The American sense of victory had been so robust that the top CIA specialists and elite Special Forces units who had helped liberate Afghanistan had long since moved on to the next war, in Iraq.
Those sweeping miscalculations were part of a pattern of assessments and decisions that helped send what many in the American military call "the good war" off course.
Like Osama bin Laden and his deputies, the Taliban had found refuge in Pakistan and regrouped as the American focus wavered. Taliban fighters seeped back over the border, driving up the suicide attacks and roadside bombings by as much as 25 percent this spring, and forcing NATO and American troops into battles to retake previously liberated villages in southern Afghanistan.
They have scored some successes recently, and since the 2001 invasion, there have been improvements in health care, education and the economy, as well as the quality of life in the cities. But Afghanistan's embattled president, Hamid Karzai, said in Washington last week that security in his country had "definitely deteriorated." One former national security official called that "a very diplomatic understatement."
President George W. Bush's critics have long contended that the Iraq war has diminished America's effort in Afghanistan, which the administration has denied, but an examination of how the policy unfolded within the administration reveals a deep divide over how to proceed in Afghanistan and a series of decisions that at times seemed to relegate it to an afterthought as Iraq unraveled.
Statements from the White House, including from the president, in support of Afghanistan were resolute, but behind them was a halting, sometimes reluctant commitment to solving Afghanistan's myriad problems, according to dozens of interviews in the United States, at NATO headquarters in Brussels and in Kabul, the Afghan capital.
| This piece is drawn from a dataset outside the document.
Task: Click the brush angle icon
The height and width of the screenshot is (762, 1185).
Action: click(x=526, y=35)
At critical moments in the fight for Afghanistan, the Bush administration diverted scarce intelligence and reconstruction resources to Iraq, including elite CIA teams and Special Forces units involved in the search for terrorists. As sophisticated Predator spy planes rolled off assembly lines in the United States, they were shipped to Iraq, undercutting the search for Taliban and terrorist leaders, according to senior military and intelligence officials.
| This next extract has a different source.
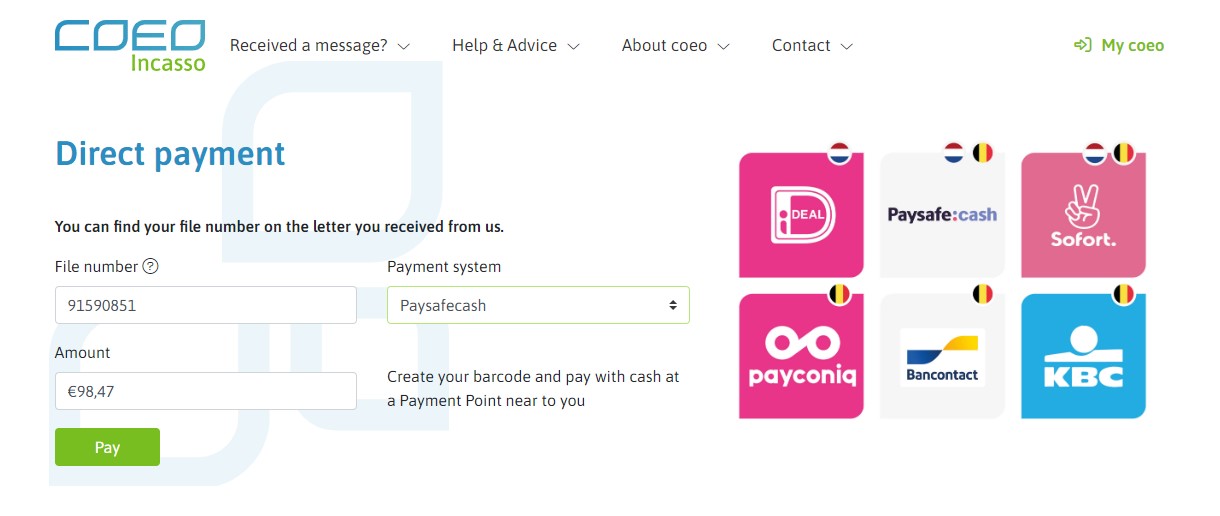The image size is (1220, 516).
Task: Pick the Sofort payment tile
Action: pos(1083,215)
As defense secretary, Donald Rumsfeld claimed credit for toppling the Taliban with light, fast forces. But in a move that foreshadowed America's trouble in Iraq, he failed to anticipate the need for more forces after the old government was gone, and blocked an early proposal from Colin Powell, then the secretary of state, and Karzai, the administration's handpicked president, for a large international force. As the situation deteriorated, Rumsfeld and other administration officials reversed course and cajoled European allies into sending troops.
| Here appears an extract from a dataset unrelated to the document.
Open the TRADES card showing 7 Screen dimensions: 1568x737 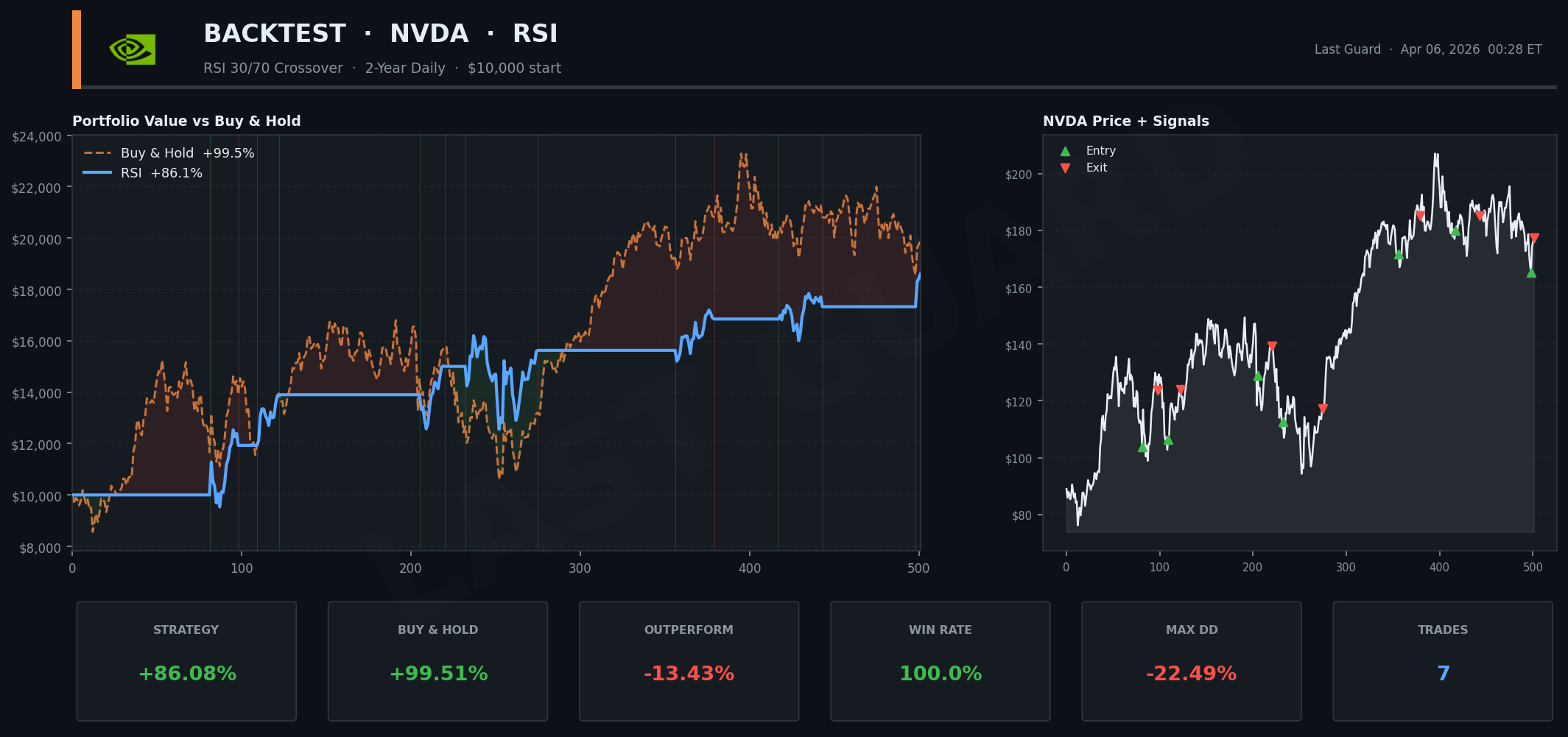1442,660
A Shift of Resources to Iraq
In October 2002, Robert Grenier, a former director of the CIA's counterintelligence center, visited the new Kuwait City headquarters of Lieutenant Gen David McKiernan, who was already planning the Iraq invasion. Meeting in a sheet metal warehouse, Grenier asked General McKiernan what his intelligence needs would be in Iraq. The answer was simple. "They wanted as much as they could get," Grenier said.
Throughout late 2002 and early 2003, Grenier said in an interview, "the best experienced, most qualified people who we had been using in Afghanistan shifted over to Iraq," including the agency's most skilled counterterrorism specialists and Middle East and paramilitary operatives.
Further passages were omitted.